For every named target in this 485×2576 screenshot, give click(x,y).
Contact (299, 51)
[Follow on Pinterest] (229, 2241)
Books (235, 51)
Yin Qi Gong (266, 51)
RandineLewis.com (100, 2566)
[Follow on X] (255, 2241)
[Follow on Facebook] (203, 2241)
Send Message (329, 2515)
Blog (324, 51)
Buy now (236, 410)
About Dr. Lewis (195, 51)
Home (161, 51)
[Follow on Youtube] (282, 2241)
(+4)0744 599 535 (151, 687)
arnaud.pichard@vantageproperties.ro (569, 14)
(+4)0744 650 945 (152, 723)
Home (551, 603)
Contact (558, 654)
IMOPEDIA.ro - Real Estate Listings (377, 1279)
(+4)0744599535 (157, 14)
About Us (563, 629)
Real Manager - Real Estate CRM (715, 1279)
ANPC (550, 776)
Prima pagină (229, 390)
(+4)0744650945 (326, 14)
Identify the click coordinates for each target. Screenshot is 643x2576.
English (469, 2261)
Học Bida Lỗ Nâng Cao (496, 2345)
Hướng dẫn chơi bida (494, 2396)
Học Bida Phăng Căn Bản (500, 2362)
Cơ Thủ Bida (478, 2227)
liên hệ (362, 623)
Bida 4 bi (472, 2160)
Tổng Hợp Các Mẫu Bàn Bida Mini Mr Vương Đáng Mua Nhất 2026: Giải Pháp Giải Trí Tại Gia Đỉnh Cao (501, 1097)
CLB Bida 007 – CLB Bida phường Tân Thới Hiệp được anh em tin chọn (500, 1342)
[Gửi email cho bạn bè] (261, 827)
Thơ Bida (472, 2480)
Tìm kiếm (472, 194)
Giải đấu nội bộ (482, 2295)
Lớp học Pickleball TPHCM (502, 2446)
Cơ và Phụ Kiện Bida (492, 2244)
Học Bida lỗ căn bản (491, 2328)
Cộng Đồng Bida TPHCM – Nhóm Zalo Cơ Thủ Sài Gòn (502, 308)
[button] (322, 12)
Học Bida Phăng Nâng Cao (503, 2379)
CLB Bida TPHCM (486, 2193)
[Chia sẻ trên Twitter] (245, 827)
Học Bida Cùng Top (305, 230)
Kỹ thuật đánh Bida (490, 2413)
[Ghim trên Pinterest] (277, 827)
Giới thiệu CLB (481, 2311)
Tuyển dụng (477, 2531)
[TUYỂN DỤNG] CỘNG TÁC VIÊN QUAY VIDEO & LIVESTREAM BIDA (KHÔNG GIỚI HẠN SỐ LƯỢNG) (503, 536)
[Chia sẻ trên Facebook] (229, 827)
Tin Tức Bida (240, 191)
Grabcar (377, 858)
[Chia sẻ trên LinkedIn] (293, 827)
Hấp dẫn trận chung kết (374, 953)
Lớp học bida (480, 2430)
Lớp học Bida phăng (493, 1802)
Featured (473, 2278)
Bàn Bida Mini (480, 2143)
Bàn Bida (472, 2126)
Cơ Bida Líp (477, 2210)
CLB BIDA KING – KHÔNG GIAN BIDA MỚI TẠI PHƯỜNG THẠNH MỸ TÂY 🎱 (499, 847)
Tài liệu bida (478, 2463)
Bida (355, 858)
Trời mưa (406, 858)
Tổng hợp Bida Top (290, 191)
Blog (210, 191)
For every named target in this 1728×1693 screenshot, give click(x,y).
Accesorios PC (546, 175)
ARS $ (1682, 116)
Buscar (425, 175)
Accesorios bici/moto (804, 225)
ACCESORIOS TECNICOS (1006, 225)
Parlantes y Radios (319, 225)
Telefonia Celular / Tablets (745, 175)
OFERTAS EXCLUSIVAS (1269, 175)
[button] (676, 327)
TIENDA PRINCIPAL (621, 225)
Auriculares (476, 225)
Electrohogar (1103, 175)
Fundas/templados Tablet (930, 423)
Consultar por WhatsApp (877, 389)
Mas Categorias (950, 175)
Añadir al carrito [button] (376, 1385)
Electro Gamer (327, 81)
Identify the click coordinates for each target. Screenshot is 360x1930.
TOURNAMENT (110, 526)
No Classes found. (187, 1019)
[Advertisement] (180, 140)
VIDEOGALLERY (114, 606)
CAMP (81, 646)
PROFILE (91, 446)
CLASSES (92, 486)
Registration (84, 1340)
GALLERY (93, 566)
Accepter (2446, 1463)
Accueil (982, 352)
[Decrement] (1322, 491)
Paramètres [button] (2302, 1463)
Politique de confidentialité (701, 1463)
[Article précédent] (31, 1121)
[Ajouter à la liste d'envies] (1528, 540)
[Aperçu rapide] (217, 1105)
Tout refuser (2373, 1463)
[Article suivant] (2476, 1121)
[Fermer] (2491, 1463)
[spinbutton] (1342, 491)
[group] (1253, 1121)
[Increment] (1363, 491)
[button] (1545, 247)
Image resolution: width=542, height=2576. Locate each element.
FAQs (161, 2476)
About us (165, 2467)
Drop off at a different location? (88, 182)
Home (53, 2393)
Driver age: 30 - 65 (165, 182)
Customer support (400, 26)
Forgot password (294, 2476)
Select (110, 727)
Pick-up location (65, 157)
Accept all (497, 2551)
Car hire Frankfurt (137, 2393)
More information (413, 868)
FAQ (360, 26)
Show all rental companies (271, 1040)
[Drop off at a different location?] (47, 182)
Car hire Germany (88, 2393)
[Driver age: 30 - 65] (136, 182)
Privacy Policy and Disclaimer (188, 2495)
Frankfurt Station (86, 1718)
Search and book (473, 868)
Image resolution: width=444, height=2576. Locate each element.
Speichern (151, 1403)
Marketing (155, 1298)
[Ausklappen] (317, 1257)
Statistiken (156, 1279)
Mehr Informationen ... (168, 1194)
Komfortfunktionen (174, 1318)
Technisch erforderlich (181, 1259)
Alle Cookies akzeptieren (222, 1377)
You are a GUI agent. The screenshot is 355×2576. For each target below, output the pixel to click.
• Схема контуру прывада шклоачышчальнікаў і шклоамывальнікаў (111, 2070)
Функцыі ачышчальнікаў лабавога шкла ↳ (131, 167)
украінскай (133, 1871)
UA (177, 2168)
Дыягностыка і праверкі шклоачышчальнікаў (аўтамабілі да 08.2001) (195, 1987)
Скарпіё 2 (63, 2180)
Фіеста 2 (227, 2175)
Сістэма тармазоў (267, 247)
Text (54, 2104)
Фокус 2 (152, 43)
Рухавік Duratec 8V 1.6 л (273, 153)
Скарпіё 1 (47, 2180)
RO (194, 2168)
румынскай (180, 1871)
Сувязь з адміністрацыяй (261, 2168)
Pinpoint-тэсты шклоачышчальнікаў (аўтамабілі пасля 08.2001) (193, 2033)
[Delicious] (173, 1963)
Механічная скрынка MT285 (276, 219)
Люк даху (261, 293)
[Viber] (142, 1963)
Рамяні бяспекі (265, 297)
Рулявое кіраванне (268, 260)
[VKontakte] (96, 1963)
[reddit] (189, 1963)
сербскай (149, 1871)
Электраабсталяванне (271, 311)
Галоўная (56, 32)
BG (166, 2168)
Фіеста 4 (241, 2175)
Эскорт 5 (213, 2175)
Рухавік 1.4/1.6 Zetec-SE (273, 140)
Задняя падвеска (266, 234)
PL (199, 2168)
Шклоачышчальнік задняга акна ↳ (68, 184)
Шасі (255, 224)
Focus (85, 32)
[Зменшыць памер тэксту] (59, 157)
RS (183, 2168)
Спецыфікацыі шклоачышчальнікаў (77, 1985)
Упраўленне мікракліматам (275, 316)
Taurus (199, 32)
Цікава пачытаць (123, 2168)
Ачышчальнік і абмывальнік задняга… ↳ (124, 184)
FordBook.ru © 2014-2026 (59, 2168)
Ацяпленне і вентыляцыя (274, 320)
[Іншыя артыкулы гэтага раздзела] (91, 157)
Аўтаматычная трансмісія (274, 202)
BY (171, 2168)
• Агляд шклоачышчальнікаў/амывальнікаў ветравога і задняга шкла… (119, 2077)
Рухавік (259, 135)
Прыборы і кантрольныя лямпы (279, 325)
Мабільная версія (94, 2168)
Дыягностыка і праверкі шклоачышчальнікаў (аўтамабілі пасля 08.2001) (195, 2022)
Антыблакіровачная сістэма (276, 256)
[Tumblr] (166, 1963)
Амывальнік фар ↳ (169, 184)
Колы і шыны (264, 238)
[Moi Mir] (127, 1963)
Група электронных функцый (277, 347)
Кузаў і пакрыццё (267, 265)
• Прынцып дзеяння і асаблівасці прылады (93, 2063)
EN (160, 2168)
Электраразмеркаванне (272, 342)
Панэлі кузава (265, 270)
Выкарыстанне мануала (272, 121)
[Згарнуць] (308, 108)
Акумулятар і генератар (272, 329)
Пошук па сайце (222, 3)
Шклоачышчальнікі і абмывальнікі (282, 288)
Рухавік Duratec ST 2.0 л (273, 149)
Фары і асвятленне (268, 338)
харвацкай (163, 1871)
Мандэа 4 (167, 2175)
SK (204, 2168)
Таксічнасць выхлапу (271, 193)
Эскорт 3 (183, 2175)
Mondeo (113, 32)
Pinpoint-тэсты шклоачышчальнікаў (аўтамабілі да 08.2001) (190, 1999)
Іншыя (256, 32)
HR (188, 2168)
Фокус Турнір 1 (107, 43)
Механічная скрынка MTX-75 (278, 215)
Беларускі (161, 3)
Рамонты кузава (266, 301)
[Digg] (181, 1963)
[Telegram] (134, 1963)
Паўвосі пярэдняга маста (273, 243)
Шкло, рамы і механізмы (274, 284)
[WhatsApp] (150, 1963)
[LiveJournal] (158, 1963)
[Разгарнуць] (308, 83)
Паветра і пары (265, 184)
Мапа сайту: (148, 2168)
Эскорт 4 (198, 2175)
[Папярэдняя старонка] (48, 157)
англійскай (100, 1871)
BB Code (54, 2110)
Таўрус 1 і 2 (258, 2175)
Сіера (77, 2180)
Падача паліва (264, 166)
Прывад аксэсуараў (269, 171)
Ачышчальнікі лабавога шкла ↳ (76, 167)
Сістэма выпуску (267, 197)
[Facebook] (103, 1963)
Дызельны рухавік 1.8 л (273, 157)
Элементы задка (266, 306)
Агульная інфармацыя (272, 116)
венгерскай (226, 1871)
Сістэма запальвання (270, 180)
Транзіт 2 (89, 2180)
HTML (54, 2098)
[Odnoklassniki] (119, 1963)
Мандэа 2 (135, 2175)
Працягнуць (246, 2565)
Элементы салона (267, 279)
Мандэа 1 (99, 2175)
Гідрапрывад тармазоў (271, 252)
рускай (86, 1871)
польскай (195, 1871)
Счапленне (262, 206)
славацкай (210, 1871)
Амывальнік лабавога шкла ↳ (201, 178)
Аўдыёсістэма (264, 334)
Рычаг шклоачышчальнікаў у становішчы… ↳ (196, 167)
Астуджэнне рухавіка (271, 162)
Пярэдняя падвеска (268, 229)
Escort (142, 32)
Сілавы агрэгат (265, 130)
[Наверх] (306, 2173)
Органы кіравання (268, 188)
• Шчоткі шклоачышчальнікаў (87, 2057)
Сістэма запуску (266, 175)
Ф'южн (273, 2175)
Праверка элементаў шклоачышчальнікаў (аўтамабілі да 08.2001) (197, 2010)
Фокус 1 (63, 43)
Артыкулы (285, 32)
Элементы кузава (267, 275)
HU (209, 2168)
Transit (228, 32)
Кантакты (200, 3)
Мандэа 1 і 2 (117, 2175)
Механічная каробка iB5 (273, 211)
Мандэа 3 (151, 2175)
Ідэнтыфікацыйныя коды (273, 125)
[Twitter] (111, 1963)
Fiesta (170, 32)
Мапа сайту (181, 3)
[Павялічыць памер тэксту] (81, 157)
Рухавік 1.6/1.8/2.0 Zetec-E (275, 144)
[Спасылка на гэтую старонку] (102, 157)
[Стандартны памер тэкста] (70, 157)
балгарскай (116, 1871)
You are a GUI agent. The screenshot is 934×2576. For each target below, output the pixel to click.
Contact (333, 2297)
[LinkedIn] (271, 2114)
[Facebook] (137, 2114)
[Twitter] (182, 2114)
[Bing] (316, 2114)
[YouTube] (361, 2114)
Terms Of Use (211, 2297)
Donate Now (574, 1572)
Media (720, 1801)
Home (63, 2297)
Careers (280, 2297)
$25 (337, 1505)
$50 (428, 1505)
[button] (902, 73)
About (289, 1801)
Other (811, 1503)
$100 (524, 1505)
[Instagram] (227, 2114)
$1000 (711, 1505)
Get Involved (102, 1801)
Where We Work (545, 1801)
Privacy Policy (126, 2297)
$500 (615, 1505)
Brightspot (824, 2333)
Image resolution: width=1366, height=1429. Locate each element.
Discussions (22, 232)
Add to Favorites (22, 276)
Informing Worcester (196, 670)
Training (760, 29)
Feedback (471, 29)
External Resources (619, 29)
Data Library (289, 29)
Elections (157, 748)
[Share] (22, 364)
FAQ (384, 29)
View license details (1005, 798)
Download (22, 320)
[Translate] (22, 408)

TASK STATEMENT> Each line in the entries above, starting at the line with "More information (413, 868)" and ending at the line with "Alle Cookies akzeptieren (222, 1377)", is to be printed exactly, and only those lines.

RESULT BELOW>
More information (413, 868)
FAQ (360, 26)
Show all rental companies (271, 1040)
[Drop off at a different location?] (47, 182)
Car hire Germany (88, 2393)
[Driver age: 30 - 65] (136, 182)
Privacy Policy and Disclaimer (188, 2495)
Frankfurt Station (86, 1718)
Search and book (473, 868)
Image resolution: width=444, height=2576. Locate each element.
Speichern (151, 1403)
Marketing (155, 1298)
[Ausklappen] (317, 1257)
Statistiken (156, 1279)
Mehr Informationen ... (168, 1194)
Komfortfunktionen (174, 1318)
Technisch erforderlich (181, 1259)
Alle Cookies akzeptieren (222, 1377)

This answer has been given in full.